TREASURIES-Yields slip for third straight day as bonds end volatile year

* Yields fall for third straight day

* Treasuries on pace for woeful fourth quarter

* Treasuries lag other bond classes in 2016 (Recasts with U.S. afternoon trading, adds data, quotes)

By Dion Rabouin

NEW YORK, Dec 30 (Reuters) - U.S. Treasury debt yields closed lower on Friday in a shortened session, falling for the third straight day to end a weak fourth quarter with a modest consolidation and round out a year of surprises.

Treasury bonds were the worst performing fixed-income asset this year by a wide margin, vastly underperforming both U.S. investment grade and high-yield corporate bonds and federally backed mortgage securities.

Benchmark 10-year Treasury notes rose 8/32 in price to yield 2.446 percent.

With only Friday’s truncated pre-New Year’s session left to count, the fourth quarter looks to be the poorest Treasuries have performed in the history of the Merrill Lynch Treasury index, with a minus 4 percent return. A comparable measure from Bloomberg Barclays indexes showed Treasuries on track for their worst performance since 1980.

The selloff during the year’s final quarter was due largely to the election of Donald Trump as U.S. president, analysts said, and the expectation of looser fiscal policy and rising interest rates based on his campaign promises of increased infrastructure spending and tax cuts.

“The election changed everything,” said Bryce Doty, senior vice president and portfolio manager at Sit Investment Associates Inc, in Minneapolis. “People went from being fairly pessimistic on the economy - slow growth, stagnant environment - to a very pro-business, pro-economic growth (environment). That’s very good for corporate bonds.”
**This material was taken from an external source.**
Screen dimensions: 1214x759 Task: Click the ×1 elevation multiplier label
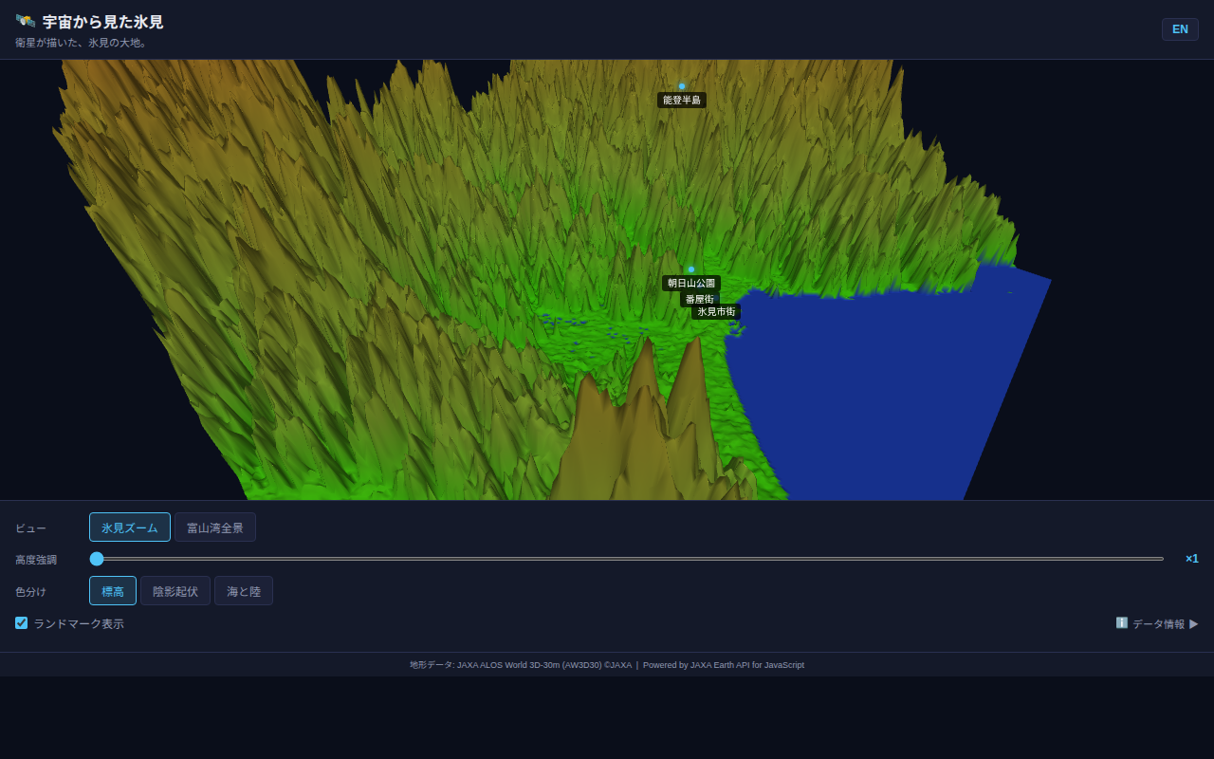point(1191,559)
Additionally, such an environment is negative for Treasuries, Doty said.

“Treasuries don’t offer much yield, a lot of volatility and are going to do poorly if the Fed starts raising rates at a quicker pace,” he said.

Treasuries were set to return 1 percent for all of 2016, according to Merrill Lynch’s Treasury index, while U.S. corporate bonds returned just under 6 percent and high-yield bonds delivered more than 17 percent.
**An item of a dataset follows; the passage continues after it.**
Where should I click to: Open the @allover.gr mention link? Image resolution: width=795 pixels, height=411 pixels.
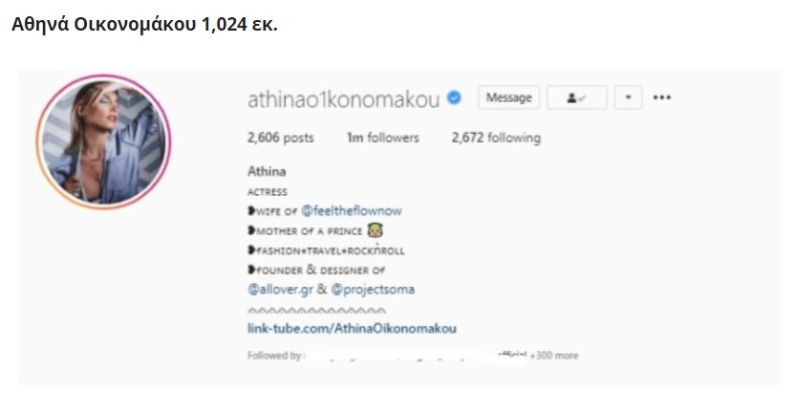pyautogui.click(x=280, y=290)
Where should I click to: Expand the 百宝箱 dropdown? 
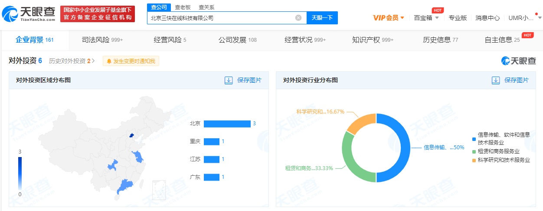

Despite the minimal overall return, analysts described 2016’s Treasury market as “crazy,” “volatile” and “overwhelming.”

“I would classify 2016 as the year of surprises,” said Jennifer Vail, head of fixed-income research for US Bank Wealth Management in Portland.

For the year, 10-year Treasury yields rose 17 basis points, according to Reuters data. Yields on the 10-year note fell to as low as 1.32 percent after Britain’s surprise vote to exit the European Union and rose to as high as 2.64 percent in the days following the U.S. election.

For next year, analysts said they expect bonds to have a solid year. A number of investors told Reuters the post-election rally had been overdone and they’re expecting to see further pullback in yields.

“If anything, optimism on the economy is running too high,” said Robert Tipp, chief investment strategist at Prudential in Newark, New Jersey. “The increase in yields here has set the market up for a pretty good 2017.”